— Здорово, Гордюха! — приветствовал его Прокоп.
— Взаимно, Проня... бабке твоей под фартук. — Говорок у Гордея был тенористый, певучий.
— Не помер ночью?
— А зачем помирать? — не удивился Гордей вопросу. — Поживем еще. Смотри-тка, какой я...
Гордей одернул засаленную до лоска шевиотовую, в свое время, знать, богатую, комсоставскую гимнастерку, стал по стойке смирно, а потом рубанул строевым, делая отмах одной рукой, другой молодецки покручивая сивый ус.
— Ну как? — Гордей стукнул каблуками сапог, поддернул сползшие с живота при маршировке галифе и в ожидании похвалы повернул к другу узкое, хрящеватое, с горбатым носом и редкой бородкой лицо. Глаза у старого были светлые, навыкате и с безуминкой. «Чисто Грозный Иван» ‚— подумал Прокоп, которому Дуся недавно показывала в «Огоньке» картинку, где царь убивает родного сына.
— Вот я какой! — Гордей фасонисто выпятил грудь. — А ты говоришь — помер. Я ее, смерть, паскуду, ежели явиться посмеет, кулаком по черепухе, стало быть, за
лапоток да и на задворье, вон туда, — Гордей показал на нужник-развалюшку, — мордой в дерьмо... родичей ее переродичей!
— Что ты, что ты! —замахал руками Прокоп, которому страшно стало от этих слов друга. — Больно не форси, она посильней нас с тобой будет.
— Ладно, посмотрим, — сказал Гордей. — Зачем пожаловал?
— Говорят, внучка к тебе приехала... Сижу я вчера возле бани, а из нее девка— и плюх в речку... Думаю, неуж Галька Гордина?
— Точно, она, — подтвердил Гордей и засмеялся. — Это чего тебя черти к бане понесли?
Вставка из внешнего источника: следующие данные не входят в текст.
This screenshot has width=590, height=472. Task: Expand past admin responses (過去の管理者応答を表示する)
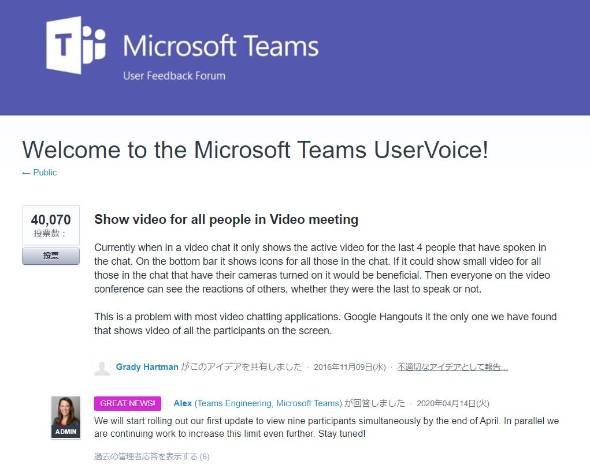click(x=152, y=457)
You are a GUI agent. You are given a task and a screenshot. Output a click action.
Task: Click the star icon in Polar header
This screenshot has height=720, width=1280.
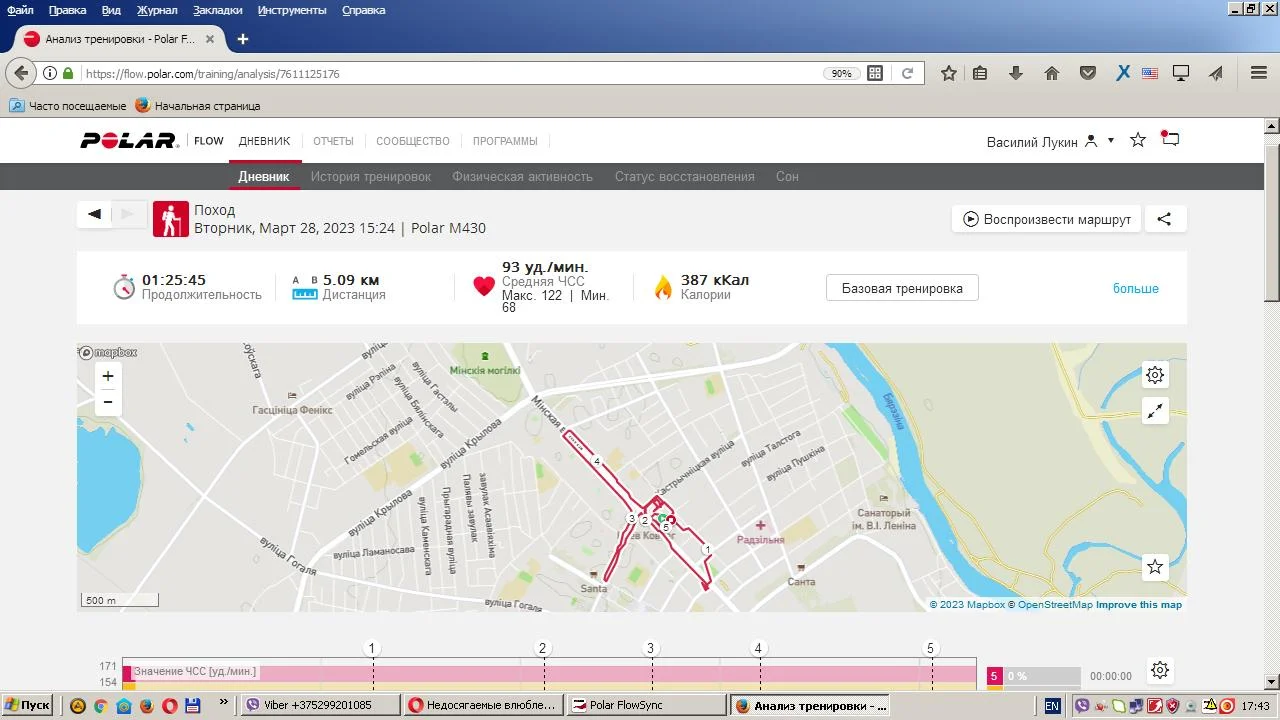click(x=1137, y=140)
На голых баб глядел?
— Отглядели мы свое, Гордюшка... Ты лучше скажи, замужем она у тебя?
— А что, взять за себя собираешься?
— Да ну тебя!.. В теле она хорошем, вроде бы и пора.
— То-то и есть, что в теле хорошем. Разглядел, старый трухлявец. Такой товар, сам понимаешь, не залежится. У нас, Макеевых, и проблемы отродясь не было — чтобы, значит, в девках засиживаться.
— А правда, Дуська баяла, что она на трехпроцентный полтыщи выиграла?
— Ну! — довольно прищурился на друга Гордей. — Мы, Макеевы, все наскрозь везучие. Только жениху эти деньги не достанутся: Галька и приехала, чтобы гульнуть как следует, на приволье, значит... Будет дым коромыслом... В магазин сейчас побежала, за вином. Ежели подождешь, может, и нам по маленькой отколется.
— Ждать не будем, — Прокоп, огладив штанину, обозначил на бедре округлость спрятанной в кармане чекушки. — Со своей пришел... Выпьем давай?
— Это мы завсегда с полным нашим удовольствием. А по какому случаю угощаешь?
Прокоп замялся:
— Да как тебе сказать... Премию Дуське выдали.
— Обмоем премию, хрен ей под колено!.. Айда в хату!
Гордей никогда жадным не был: налил в миску меда, колбасы городской, Галькиной, кружочками настрогал, огурцов на стол навалил — все честь по чести. Но только они уселись, только выпили по стопке, как дверь распахнулась, и в избу ввалились детишки. Затоптались несмело у порога, поглядывая на стол.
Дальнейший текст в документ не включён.